Data layer conventions

As discussed here, when it comes to data layer there are too many conventions to follow. Even GTM's very own dataLayer object offers two different ways to track ecommerce transaction - UA enhanced ecommerce purchase action vs GA ecommerce transaction variables. Customer Experience Digital Data Layer is a new emerging standard which is both vendor and tag independent. It is good idea to start with GTM dataLayer convention but I will highly recommend to adopt CEDDL as soon as possible in your implementation.

Configurable vs Editable Tags

Most of the GTM Tag templates are configurable - you can not edit template itself but you can configure values for given variables.

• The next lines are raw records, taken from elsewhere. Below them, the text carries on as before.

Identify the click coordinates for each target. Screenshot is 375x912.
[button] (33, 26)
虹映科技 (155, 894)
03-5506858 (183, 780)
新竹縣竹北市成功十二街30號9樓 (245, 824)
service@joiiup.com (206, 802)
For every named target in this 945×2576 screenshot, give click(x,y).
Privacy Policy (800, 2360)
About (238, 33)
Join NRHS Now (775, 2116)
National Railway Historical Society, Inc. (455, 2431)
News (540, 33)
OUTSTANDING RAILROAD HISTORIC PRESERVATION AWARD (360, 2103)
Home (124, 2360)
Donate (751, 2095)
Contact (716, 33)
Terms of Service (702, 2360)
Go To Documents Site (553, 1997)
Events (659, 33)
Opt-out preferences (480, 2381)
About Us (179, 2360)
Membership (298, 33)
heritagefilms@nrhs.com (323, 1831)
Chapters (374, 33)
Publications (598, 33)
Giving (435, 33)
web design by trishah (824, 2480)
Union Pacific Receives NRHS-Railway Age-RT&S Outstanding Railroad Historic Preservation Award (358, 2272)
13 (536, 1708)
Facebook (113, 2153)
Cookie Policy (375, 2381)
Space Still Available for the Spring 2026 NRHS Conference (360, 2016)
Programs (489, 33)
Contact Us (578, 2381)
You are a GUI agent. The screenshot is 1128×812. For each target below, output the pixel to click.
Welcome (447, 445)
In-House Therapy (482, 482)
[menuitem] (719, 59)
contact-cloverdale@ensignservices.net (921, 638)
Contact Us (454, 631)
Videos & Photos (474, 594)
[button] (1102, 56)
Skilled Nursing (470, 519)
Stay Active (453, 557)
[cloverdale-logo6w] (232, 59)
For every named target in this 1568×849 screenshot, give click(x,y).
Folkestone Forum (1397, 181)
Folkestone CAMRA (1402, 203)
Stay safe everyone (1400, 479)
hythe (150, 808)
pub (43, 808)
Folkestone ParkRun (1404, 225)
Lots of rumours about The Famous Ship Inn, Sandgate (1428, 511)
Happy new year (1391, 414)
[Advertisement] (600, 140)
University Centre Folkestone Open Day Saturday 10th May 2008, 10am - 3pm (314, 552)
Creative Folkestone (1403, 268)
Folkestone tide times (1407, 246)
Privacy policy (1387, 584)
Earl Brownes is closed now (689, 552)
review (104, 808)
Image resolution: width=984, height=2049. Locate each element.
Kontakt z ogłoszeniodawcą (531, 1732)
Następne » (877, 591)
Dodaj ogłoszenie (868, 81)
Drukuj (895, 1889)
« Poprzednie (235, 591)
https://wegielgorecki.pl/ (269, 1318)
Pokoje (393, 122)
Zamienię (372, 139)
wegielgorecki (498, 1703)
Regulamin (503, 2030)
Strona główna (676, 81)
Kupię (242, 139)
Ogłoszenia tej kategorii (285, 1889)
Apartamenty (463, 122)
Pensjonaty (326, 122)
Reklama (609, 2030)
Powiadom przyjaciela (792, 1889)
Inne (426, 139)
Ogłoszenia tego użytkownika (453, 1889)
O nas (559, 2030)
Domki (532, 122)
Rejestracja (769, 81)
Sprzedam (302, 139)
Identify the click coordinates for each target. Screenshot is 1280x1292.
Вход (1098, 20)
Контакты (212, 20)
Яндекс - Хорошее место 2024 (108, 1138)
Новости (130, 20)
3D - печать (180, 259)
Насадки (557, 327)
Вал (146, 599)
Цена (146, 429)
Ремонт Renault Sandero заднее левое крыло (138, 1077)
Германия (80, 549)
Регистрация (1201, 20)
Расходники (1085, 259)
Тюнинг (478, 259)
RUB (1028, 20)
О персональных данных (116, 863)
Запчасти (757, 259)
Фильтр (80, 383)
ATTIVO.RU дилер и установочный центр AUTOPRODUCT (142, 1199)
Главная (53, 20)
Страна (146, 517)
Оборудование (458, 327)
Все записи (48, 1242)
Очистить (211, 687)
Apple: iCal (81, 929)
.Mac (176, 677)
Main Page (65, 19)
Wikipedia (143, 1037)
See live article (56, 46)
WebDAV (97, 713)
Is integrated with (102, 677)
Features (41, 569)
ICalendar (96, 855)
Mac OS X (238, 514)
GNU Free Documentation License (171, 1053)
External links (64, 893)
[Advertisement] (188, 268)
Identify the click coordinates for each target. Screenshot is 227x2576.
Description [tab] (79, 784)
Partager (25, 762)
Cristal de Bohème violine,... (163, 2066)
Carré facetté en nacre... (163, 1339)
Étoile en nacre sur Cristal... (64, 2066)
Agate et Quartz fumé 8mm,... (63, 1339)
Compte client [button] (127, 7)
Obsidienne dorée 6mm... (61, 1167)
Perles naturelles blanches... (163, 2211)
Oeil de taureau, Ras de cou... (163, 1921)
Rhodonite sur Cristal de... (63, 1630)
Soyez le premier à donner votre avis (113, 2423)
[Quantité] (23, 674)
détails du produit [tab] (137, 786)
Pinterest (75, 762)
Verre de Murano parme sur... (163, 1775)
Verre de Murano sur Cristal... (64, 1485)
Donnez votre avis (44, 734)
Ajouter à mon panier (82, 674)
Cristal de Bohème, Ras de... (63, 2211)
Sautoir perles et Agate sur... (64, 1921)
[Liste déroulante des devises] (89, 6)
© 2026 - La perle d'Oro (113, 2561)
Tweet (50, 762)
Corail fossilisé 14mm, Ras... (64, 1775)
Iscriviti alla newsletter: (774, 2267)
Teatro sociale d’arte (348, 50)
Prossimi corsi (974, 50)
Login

So for instance, when you want to deploy an Universal Analytics tag then all you need is to specify the value for Tracking ID (see below).

Configuring a GTM tag

Behind the scene GTM will inject Tracking ID in a tag template like following,

<script>{{ noparse }}
  (function(i,s,o,g,r,a,m){i['GoogleAnalyticsObject']=r;i[r]=i[r]||function(){
  (i[r].q=i[r].q||[]).push(arguments)},i[r].l=1*new Date();a=s.createElement(o),
  m=s.getElementsByTagName(o)[0];a.async=1;a.src=g;m.parentNode.insertBefore(a,m)
  })(window,document,'script','//www.google-analytics.com/analytics.js','ga');

  ga('create', '{{ Tracking ID}}' , 'auto');
  ga('send', 'pageview');{{ /noparse }}
</script>

Custom HTML is only GTM tag which offers fully editable template. If you want editable tag templates you can always use Custom HTML tag. An example use case will be passing the User ID to Universal Analytics tag - as demonstrated below a custom Universal Analytics tag template is implemented using User ID and Tracking ID macros.

<script>{{ noparse }}
  (function(i,s,o,g,r,a,m){i['GoogleAnalyticsObject']=r;i[r]=i[r]||function(){
  (i[r].q=i[r].q||[]).push(arguments)},i[r].l=1*new Date();a=s.createElement(o),
  m=s.getElementsByTagName(o)[0];a.async=1;a.src=g;m.parentNode.insertBefore(a,m)
  })(window,document,'script','//www.google-analytics.com/analytics.js','ga');

  if ({{ User ID }} != "") {
    ga('create','{{ Tracking ID}}', { 'userId': '{{ User ID }}' });
  } else {
    ga('create', '{{ Tracking ID}}', 'auto');
 }
 ga('send', 'pageview');{{ /noparse }}
</script>

Data enrichment

Data enrichment allows sharing of first party and third party data to tags. First party data is data owned and collected by your website like shopping cart or order information. GTM can collect first and third party data from your website data using dataLayer object. When it comes to customer or user data, you should always avoid passing any personally identifiable information and if necessary use non-identifiable UUIDs, GUIDs, session IDs, cookies, etc.

Let say you want to load a particular display tag only for audience with interest in Formula1. Assuming audience segmentation information is provided by your data management platform (DMP) or Audience Management Platform (AMP) tag which will push a dataLayer variable audienceSegment. This extra bit of information provided by your DMP/AMP is enriching data layer. Using a GTM rule such as {{ noparse }}{{ audienceSegment }}{{ /noparse }} equals Formula1 you can selectively load your display tag for right audience.